# INSTRUCTIONS TO FOLLOW
Please duplicate the part of the material that opens with its first line and closes with the line containing "The width and", including both. Leave the pictures out of your copy.

(Pointing data for screenshots)
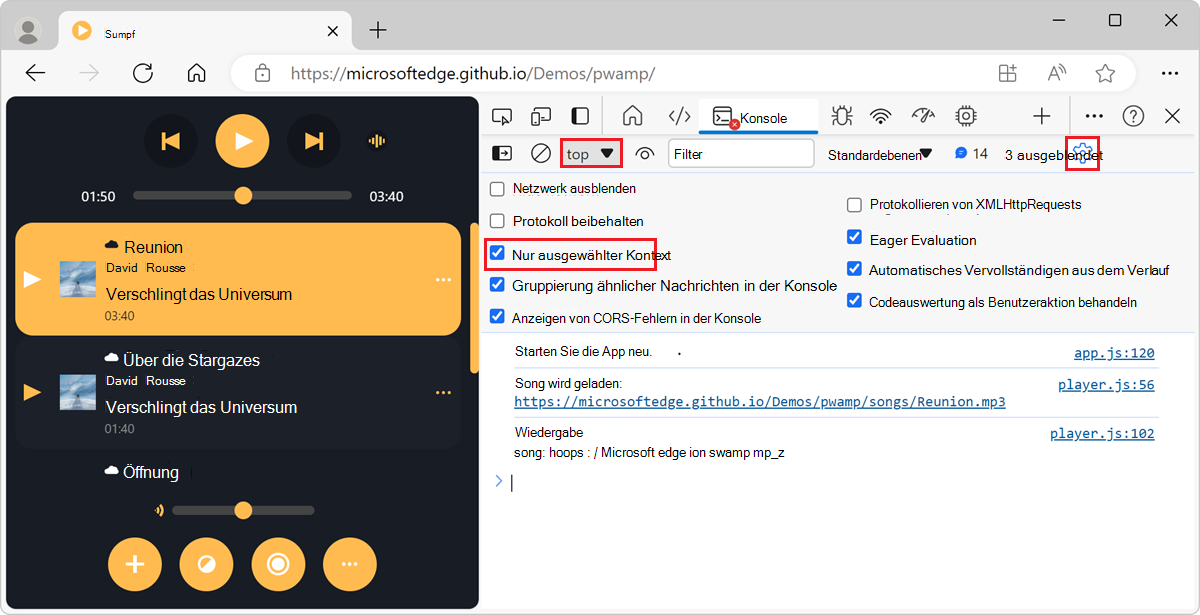Open the Elements panel tab
1200x615 pixels.
[678, 116]
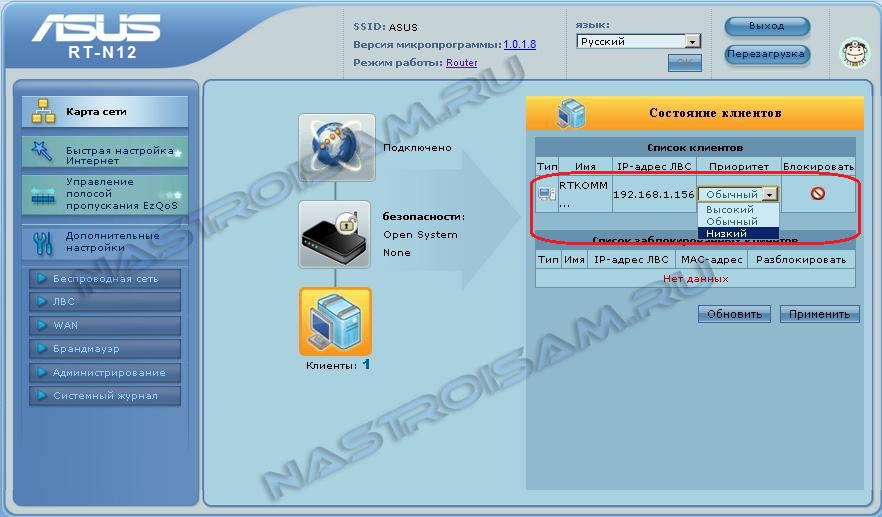This screenshot has height=517, width=882.
Task: Click the block icon for RTKOMM client
Action: 817,194
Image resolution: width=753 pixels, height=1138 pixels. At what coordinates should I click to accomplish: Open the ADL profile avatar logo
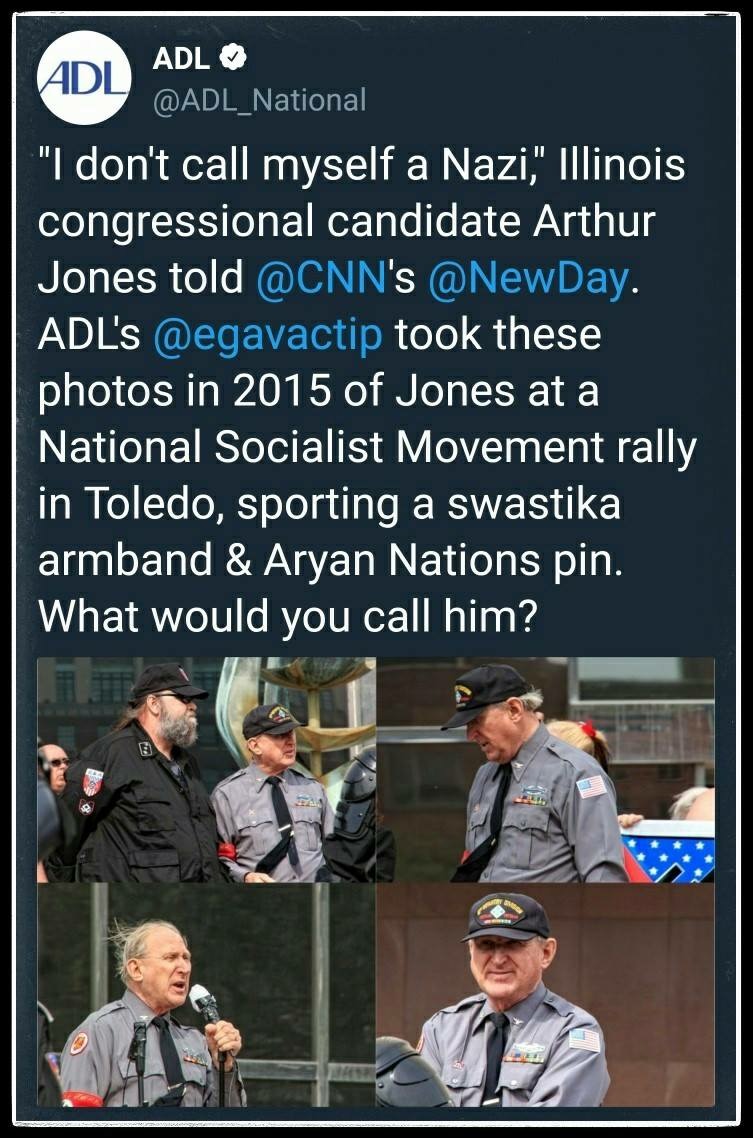[x=84, y=78]
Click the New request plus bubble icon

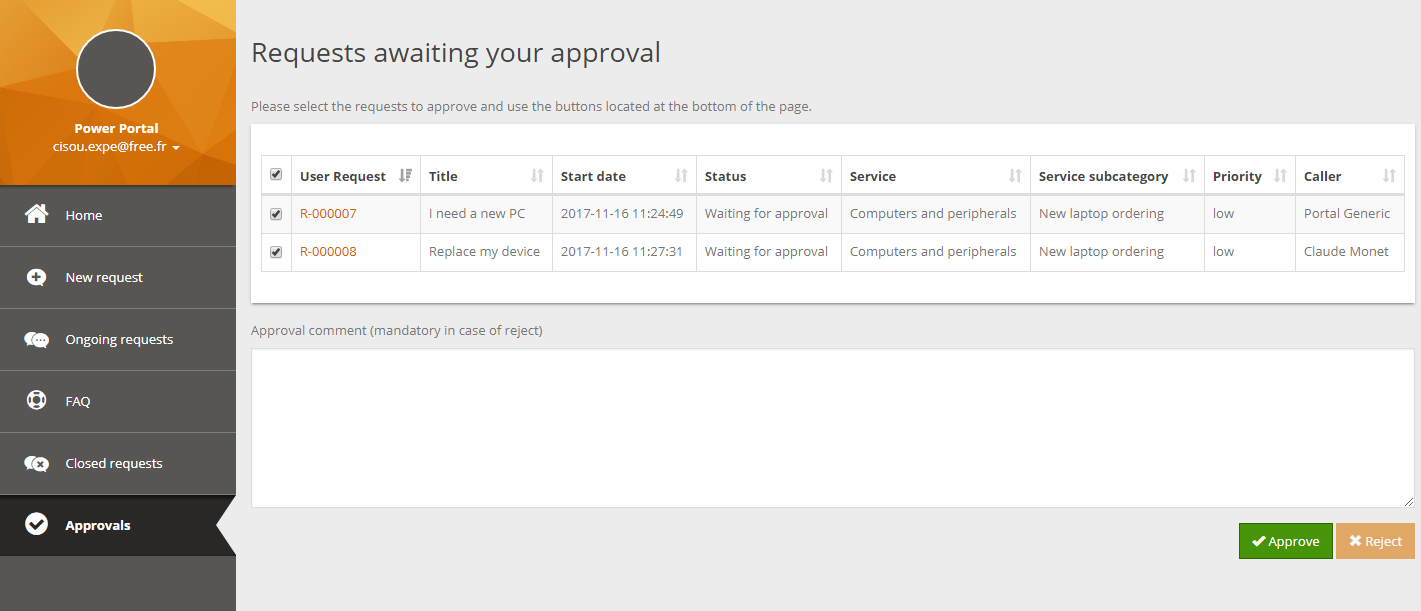pyautogui.click(x=36, y=277)
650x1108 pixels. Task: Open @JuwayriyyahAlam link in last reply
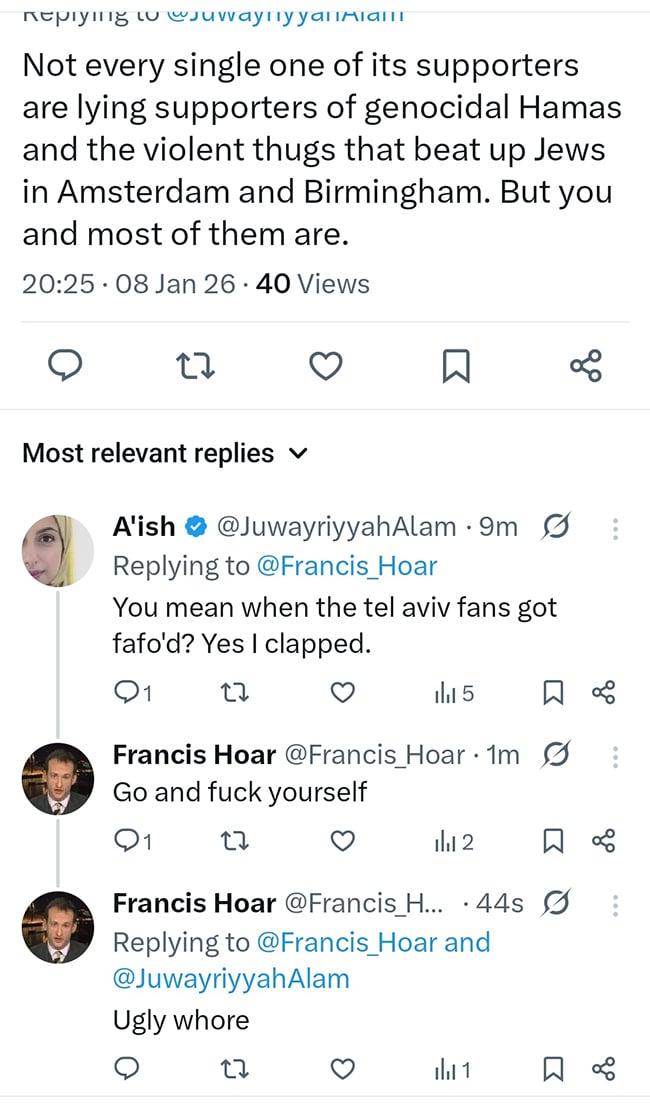[x=231, y=978]
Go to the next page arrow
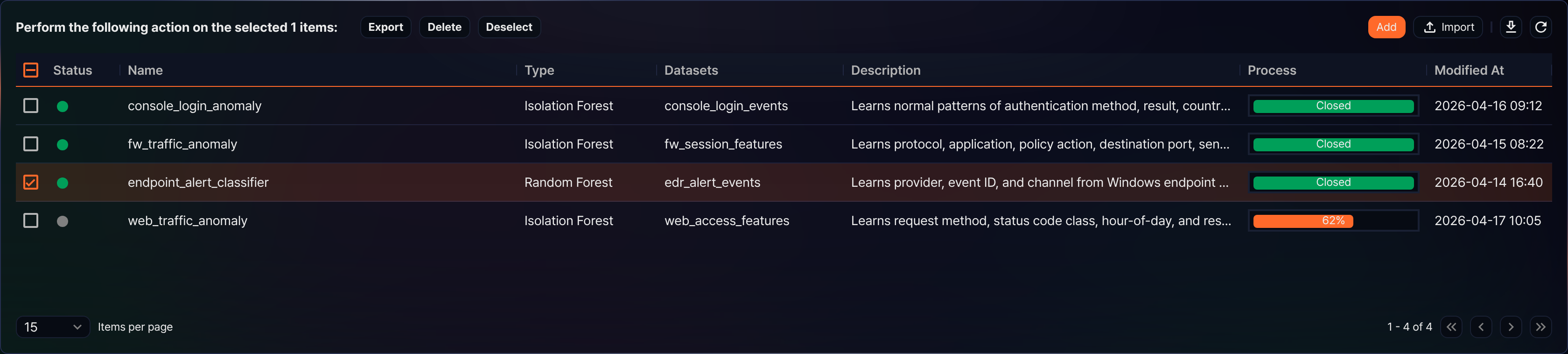The width and height of the screenshot is (1568, 354). (1511, 327)
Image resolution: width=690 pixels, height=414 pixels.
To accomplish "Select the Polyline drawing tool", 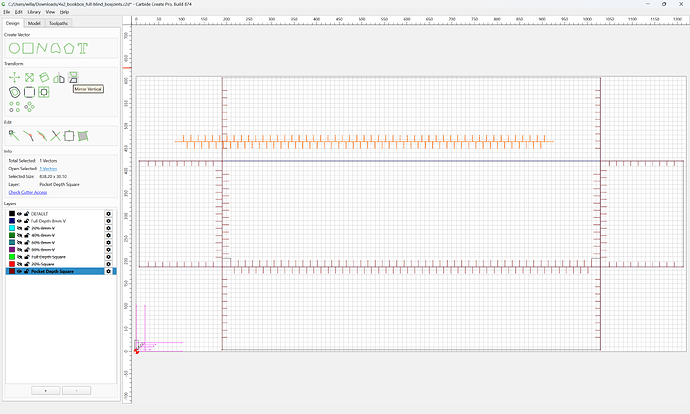I will point(42,48).
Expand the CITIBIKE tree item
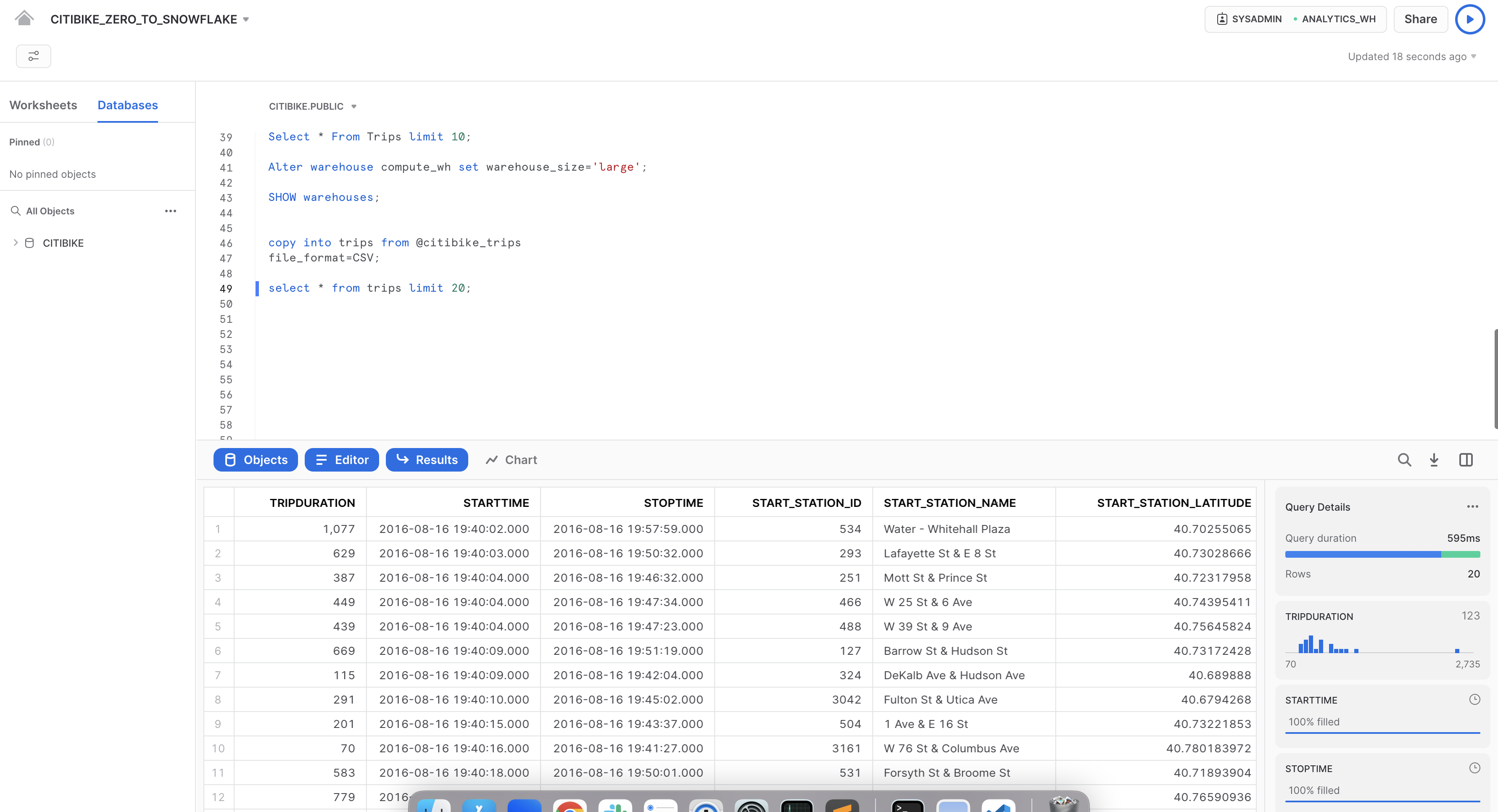Viewport: 1498px width, 812px height. pyautogui.click(x=16, y=243)
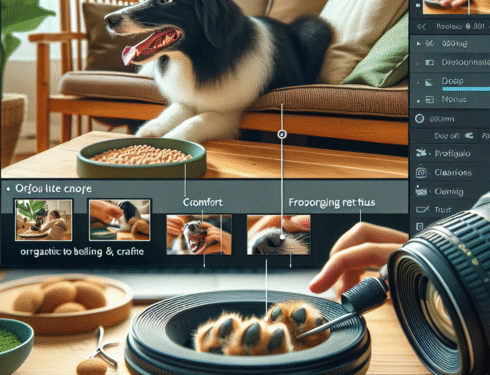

# FULL ANSWER
Open the Elements panel tab
1200x615 pixels.
[678, 116]
This screenshot has height=517, width=882.
Task: Click the block icon for RTKOMM client
Action: 817,194
Image resolution: width=753 pixels, height=1138 pixels. At what coordinates should I click to accomplish: Open the ADL profile avatar logo
[x=84, y=78]
Click the New request plus bubble icon

pyautogui.click(x=36, y=277)
650x1108 pixels. Task: Open @JuwayriyyahAlam link in last reply
[x=231, y=978]
Go to the next page arrow
The width and height of the screenshot is (1568, 354). (1511, 327)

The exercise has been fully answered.